Black Swan
Year: 2010.
Directed by Darren Aronofsky.
Screenplay by Mark Heyman, Andres Heinz, John McLaughlin.
Story by Andres Heinz.
Starring Natalie Portman, Vincent Cassel, Mila Kunis.
Music by Clint Mansell, Pyotr Ilyich Tchaikovsky
Costume design by Amy Westcott.
I must admit I was expecting a lot from this movie. A lot. I love anything that involves baller, Tchaikovski, or simply, massive amounts of glitter and poetry. And this movie has it all.
By the very beginning, with the opening dance sequence, I fell in love. That way of emphasize the choreography with those camera travellings, OOOMG! What can I say? I have a weakness for camera travellings, especially if they’re circular. This movie looks like the perfect mix between Perfect Blue and The Red Shoes, and I’m glad to see I’m not the only one who finds similarities (links here and here)! Honestly, I think I could find a link between The Red Shoes and anything else in the world, lol.
_ _ _
=== GIVEN EXERCISE ===
Answer these from the Black Swan review:
(a) Who directed the film?
(b) Who handled costume design?
(c) Which two films does the writer say it looks like a perfect mix of?
The listing that follows has nothing to do with this.

=== SUPPLIED MATERIAL ===
_ _ _
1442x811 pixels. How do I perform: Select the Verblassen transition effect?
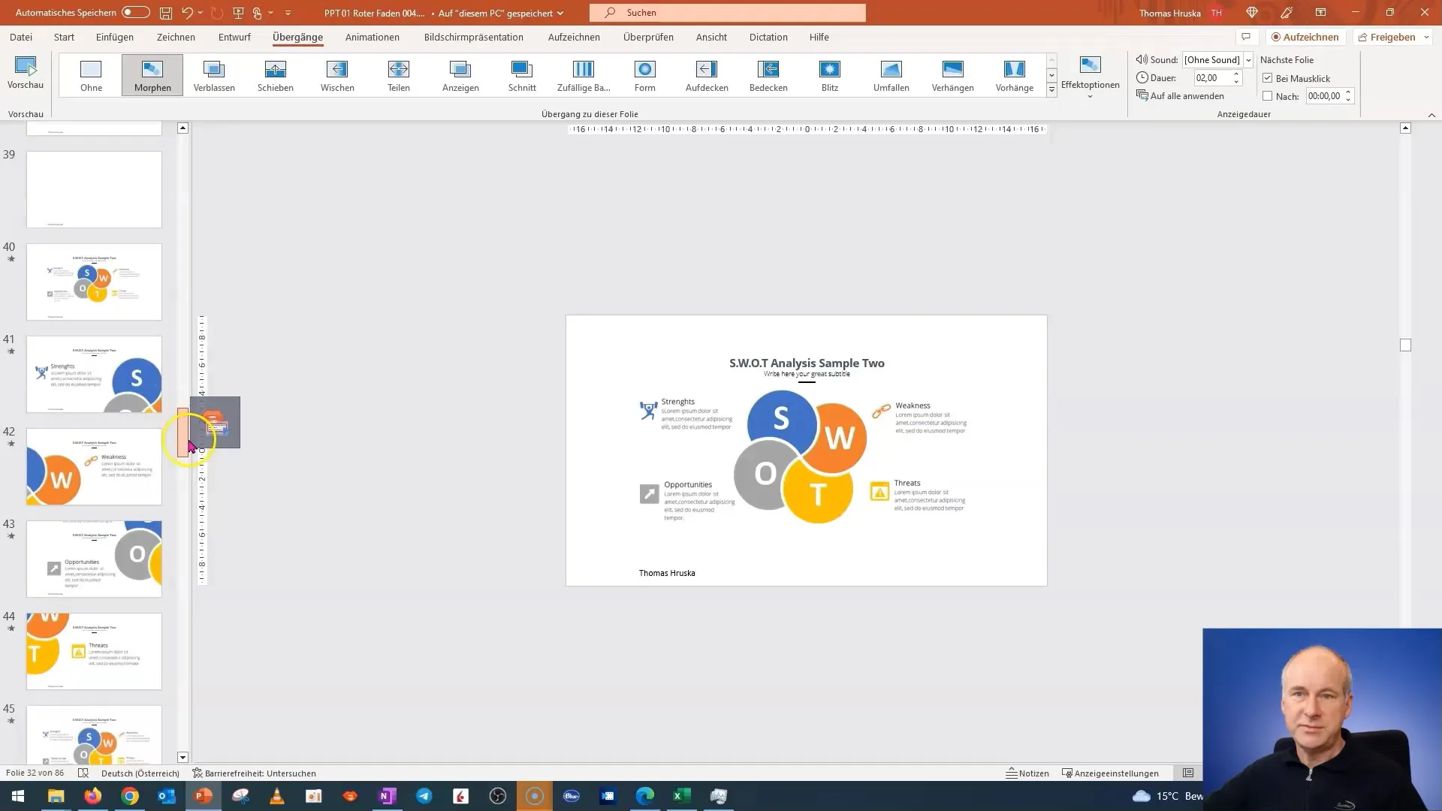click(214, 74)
_ _ _
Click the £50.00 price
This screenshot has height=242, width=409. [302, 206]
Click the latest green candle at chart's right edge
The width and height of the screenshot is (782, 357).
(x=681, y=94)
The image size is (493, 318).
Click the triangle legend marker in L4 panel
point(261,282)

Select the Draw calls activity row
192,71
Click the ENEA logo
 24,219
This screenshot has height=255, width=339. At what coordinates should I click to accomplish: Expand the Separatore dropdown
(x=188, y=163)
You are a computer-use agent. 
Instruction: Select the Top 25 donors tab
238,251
_ _ _
=== WORKED ANSWER ===
(a) Darren Aronofsky
(b) Amy Westcott
(c) Perfect Blue and The Red Shoes